# Two Story Tortoise Habitat



## Ramsey (Mar 5, 2017)

Hello,

This is the latest state of our leopard's home. It started off as an open box design on day one. I then quickly enclosed it when I learned they need 80% humidity. I can show progress pics if somebody needs it for reference.

I've read a few posts where others are wanting to do a similar second story home, so I figured I'd share my pictures. What I did was research what others have done and then took bits from here and there. I got most of the ideas and info from this forum but then Pintrest and basic Google searches helped too.

My approach was to incorporate all of the features that we wanted to see, but then also maintain correct habitat specs and needs for our little guy.

Current Specs:

1st level 4'x3' floor space.
2nd level is 4'x13" floor space.
2nd level remains about 82F 24x7.
1st floor has the basking light at 95F with a thermostat and timer (shared timer with the UVB).
It's 80F everywhere else, except beneath the "shelf". I have two heat mats hidden under the substrate and it keeps it 82F 24x7 down there.
The CHE is on the right (as you're facing the home) and it's connected to a second thermostat along with the heat-mats, set to about 82.
Substrate is coco-coir.
UVB is a ZooMed T5HO set at 18" as recommended, we may be adding another.
I have a hygrostat that is wired up and ready to connect to a hydroponics system that I may install (I already built it) to auto-regular the humidity. I've held off for now because the coir is pretty stable.
Samsung Galaxy phone wired up as a live streaming web-nanny-cam so I can watch him. I actually saw him flip over once and I ran home to right him.

Our little guy loves it and he's always moving about here and there. He alternates sleeping locations each night like clock-work. One night is upstairs, the next is down. Tonight is an upstairs night.


----------



## Blakem (Mar 5, 2017)

This is a nice setup! Looks like you have the humidity figured out. Great!


----------



## wellington (Mar 5, 2017)

Very nice job. Looks great


----------



## Ramsey (Mar 5, 2017)

Blake m said:


> This is a nice setup! Looks like you have the humidity figured out. Great!



Thanks.


----------



## Ramsey (Mar 5, 2017)

wellington said:


> Very nice job. Looks great


Thanks


----------



## MJOJO (Mar 19, 2018)

Ramsey said:


> Hello,
> 
> This is the latest state of our leopard's home. It started off as an open box design on day one. I then quickly enclosed it when I learned they need 80% humidity. I can show progress pics if somebody needs it for reference.
> 
> ...




What’s your overall height here?


----------



## Kaliman1962 (Mar 19, 2018)

i have always wondered about 2 story habitats. do the tortoises actually climb the ramp & go up & down?


----------



## Bambam1989 (Mar 19, 2018)

Kaliman1962 said:


> i have always wondered about 2 story habitats. do the tortoises actually climb the ramp & go up & down?

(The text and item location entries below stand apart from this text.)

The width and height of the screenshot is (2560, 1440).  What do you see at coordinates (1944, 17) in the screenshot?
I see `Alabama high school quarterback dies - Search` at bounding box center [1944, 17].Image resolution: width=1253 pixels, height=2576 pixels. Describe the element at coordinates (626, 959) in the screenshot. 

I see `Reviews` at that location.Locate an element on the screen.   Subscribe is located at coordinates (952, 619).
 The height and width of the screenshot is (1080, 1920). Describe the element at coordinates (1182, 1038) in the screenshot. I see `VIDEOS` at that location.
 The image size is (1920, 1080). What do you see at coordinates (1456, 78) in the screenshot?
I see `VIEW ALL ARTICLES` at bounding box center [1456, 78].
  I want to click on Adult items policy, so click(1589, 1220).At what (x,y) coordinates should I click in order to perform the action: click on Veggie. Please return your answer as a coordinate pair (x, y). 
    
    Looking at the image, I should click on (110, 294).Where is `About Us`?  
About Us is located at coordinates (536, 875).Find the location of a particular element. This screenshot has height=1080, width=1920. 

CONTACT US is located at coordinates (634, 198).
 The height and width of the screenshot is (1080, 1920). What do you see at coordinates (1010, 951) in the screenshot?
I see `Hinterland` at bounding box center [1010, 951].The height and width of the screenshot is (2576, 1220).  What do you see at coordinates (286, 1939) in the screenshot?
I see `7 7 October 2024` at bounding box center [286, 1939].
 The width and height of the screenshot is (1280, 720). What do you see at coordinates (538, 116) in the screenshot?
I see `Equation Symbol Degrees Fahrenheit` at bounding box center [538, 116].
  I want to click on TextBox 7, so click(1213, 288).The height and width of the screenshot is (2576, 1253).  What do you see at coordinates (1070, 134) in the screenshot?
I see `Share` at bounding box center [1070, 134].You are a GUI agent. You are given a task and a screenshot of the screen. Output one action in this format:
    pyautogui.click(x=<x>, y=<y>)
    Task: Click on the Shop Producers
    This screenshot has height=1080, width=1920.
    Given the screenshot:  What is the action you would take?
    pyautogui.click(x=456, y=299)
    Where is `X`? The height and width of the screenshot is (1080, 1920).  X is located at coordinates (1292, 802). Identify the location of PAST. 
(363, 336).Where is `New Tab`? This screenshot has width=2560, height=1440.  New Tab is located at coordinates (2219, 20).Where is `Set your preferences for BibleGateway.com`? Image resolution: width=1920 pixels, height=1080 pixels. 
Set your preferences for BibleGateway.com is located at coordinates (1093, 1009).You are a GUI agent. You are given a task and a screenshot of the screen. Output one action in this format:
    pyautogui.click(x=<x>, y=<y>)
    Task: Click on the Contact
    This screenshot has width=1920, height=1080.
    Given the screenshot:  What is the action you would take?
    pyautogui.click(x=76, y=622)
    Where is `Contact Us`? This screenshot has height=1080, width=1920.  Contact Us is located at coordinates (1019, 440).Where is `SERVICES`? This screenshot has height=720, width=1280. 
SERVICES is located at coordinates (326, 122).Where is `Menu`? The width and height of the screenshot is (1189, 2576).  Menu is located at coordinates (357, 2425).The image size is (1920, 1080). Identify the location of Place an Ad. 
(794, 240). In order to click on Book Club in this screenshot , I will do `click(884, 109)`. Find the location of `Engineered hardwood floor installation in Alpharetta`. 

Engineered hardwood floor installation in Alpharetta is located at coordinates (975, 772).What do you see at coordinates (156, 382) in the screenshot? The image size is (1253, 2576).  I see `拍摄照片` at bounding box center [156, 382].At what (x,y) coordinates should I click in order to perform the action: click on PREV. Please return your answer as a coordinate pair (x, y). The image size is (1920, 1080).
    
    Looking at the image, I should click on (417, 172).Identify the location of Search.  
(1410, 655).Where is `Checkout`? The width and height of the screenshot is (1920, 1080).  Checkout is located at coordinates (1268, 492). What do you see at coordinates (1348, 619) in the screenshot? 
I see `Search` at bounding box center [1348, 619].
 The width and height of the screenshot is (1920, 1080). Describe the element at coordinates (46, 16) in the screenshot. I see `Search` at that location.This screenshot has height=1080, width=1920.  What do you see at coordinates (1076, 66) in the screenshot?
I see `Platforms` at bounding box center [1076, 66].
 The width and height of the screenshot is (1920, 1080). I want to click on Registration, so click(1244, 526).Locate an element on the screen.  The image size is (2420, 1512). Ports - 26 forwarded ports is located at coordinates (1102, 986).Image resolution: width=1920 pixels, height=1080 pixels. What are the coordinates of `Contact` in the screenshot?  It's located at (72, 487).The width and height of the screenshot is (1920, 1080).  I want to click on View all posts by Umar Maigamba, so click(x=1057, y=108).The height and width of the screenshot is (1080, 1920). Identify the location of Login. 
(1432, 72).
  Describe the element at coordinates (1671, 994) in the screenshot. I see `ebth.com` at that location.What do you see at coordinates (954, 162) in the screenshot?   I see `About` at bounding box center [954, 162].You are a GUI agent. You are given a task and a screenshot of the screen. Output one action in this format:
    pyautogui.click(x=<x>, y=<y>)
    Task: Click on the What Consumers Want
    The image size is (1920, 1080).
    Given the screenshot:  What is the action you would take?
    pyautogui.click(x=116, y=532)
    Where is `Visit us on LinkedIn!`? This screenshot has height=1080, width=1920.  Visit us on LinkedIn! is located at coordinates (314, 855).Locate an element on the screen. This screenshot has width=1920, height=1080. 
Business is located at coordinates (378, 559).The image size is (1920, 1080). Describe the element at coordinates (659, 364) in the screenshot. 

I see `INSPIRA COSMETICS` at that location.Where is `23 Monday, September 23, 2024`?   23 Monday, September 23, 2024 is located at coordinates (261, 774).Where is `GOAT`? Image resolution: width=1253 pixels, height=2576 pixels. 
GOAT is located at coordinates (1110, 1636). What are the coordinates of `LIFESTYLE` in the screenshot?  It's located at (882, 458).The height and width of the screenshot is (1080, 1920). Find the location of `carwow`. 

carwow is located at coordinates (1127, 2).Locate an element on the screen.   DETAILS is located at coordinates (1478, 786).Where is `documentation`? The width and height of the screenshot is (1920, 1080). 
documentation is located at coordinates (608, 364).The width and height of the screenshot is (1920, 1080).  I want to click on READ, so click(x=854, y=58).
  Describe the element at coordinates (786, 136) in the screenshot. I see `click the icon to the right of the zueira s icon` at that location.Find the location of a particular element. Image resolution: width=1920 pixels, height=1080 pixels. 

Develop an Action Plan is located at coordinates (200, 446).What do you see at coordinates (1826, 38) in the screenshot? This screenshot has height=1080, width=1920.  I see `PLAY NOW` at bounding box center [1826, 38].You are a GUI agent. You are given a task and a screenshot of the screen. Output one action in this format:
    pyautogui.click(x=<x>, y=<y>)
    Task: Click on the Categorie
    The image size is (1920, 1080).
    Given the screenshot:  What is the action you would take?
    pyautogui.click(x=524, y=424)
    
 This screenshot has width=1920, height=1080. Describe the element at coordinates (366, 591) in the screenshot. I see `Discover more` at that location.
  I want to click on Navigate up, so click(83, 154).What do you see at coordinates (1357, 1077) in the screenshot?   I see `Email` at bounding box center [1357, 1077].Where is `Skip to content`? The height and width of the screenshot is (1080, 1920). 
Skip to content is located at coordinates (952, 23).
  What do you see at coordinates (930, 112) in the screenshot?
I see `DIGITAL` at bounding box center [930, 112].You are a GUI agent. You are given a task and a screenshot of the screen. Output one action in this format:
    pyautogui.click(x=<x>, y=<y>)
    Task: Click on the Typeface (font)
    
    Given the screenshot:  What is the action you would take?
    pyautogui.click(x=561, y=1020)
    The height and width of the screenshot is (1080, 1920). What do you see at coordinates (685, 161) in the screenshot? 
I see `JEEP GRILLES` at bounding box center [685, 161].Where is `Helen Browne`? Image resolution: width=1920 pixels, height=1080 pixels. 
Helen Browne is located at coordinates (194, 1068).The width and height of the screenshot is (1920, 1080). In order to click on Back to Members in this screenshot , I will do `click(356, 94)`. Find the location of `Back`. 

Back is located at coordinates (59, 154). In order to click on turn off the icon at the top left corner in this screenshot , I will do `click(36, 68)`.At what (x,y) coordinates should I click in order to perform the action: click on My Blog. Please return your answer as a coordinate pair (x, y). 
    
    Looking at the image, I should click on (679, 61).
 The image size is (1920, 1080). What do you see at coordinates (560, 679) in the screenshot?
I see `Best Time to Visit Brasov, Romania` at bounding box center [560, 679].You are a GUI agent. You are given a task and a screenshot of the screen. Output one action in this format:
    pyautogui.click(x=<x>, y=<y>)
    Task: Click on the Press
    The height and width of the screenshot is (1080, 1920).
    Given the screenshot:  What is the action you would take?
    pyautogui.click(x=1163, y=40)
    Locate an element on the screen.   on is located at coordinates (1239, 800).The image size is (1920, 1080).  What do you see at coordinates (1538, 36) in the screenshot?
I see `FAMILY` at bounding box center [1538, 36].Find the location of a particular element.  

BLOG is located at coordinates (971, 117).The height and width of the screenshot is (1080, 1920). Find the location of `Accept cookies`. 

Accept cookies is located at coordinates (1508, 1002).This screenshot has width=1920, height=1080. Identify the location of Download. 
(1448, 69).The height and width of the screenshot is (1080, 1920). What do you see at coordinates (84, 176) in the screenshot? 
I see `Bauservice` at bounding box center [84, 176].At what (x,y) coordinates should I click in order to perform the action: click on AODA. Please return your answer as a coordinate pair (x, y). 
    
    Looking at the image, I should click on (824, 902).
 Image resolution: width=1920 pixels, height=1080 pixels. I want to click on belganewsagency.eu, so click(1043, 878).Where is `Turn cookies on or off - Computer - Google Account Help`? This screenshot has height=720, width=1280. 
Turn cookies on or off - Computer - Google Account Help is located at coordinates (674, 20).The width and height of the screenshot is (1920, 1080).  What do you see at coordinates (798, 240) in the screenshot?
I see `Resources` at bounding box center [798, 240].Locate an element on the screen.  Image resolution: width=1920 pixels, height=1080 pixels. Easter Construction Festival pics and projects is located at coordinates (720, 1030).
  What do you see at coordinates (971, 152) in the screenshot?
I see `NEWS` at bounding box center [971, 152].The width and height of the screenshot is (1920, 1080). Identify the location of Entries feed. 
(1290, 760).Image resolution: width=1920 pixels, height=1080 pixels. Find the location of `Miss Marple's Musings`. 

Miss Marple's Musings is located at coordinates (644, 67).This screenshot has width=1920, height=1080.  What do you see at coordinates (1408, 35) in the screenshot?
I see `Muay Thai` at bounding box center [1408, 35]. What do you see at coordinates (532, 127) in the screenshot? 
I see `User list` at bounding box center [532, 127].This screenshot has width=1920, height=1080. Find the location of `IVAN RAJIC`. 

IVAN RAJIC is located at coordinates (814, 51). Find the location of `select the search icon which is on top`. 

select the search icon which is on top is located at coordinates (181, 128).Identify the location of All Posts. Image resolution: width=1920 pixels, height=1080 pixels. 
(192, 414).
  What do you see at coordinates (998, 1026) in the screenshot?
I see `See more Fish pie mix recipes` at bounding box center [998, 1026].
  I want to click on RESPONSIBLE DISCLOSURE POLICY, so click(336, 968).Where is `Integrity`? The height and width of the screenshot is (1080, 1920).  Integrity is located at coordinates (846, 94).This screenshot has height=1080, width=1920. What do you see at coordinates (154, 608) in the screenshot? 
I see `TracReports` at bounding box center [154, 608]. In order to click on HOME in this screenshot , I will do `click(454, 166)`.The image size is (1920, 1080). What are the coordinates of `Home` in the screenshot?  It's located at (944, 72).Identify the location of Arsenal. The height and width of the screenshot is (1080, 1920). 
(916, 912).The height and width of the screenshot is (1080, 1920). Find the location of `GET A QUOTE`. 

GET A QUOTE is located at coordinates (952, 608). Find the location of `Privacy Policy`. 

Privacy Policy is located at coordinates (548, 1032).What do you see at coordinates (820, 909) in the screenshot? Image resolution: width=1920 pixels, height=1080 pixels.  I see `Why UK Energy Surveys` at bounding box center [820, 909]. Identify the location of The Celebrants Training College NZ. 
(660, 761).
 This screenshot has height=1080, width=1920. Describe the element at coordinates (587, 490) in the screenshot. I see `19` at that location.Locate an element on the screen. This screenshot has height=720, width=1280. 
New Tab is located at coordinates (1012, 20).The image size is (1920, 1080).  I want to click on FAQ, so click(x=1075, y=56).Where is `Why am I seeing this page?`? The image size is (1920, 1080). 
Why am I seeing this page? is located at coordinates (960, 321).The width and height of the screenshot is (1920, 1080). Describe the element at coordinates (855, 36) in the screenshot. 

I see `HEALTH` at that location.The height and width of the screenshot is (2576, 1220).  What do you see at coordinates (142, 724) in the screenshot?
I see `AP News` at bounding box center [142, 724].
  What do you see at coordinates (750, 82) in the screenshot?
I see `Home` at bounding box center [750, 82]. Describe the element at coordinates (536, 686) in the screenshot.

Yes. In fact most seem to enjoy it.
My sulcata has a similar style and he loves to stomp up and down it.


----------



## Ramsey (Mar 19, 2018)

MJOJO said:


> What’s your overall height here?



Livable area is 30 inches in this home. Legs are a couple of feet.


----------



## Ramsey (Mar 19, 2018)

Bambam1989 said:


> Yes. In fact most seem to enjoy it.
> My sulcata has a similar style and he loves to stomp up and down it.



Agreed.

Every two story habitat we've had has been actively used.


----------



## Romeo Serback (Aug 14, 2018)

Ramsey said:


> Hello,
> 
> This is the latest state of our leopard's home. It started off as an open box design on day one. I then quickly enclosed it when I learned they need 80% humidity. I can show progress pics if somebody needs it for reference.
> 
> ...


That's an awesome job! Do you have a list of materials used? I would love to "try" and build that or at least something similar.


----------



## Dave Dela Rosa (Jun 16, 2020)

Hey what did you use to close off the enclosure! Is that glass or plastic


----------



## Dave Dela Rosa (Jun 16, 2020)

Dave Dela Rosa said:


> Hey what did you use to close off the enclosure! Is that glass or plastic



@Ramsey


----------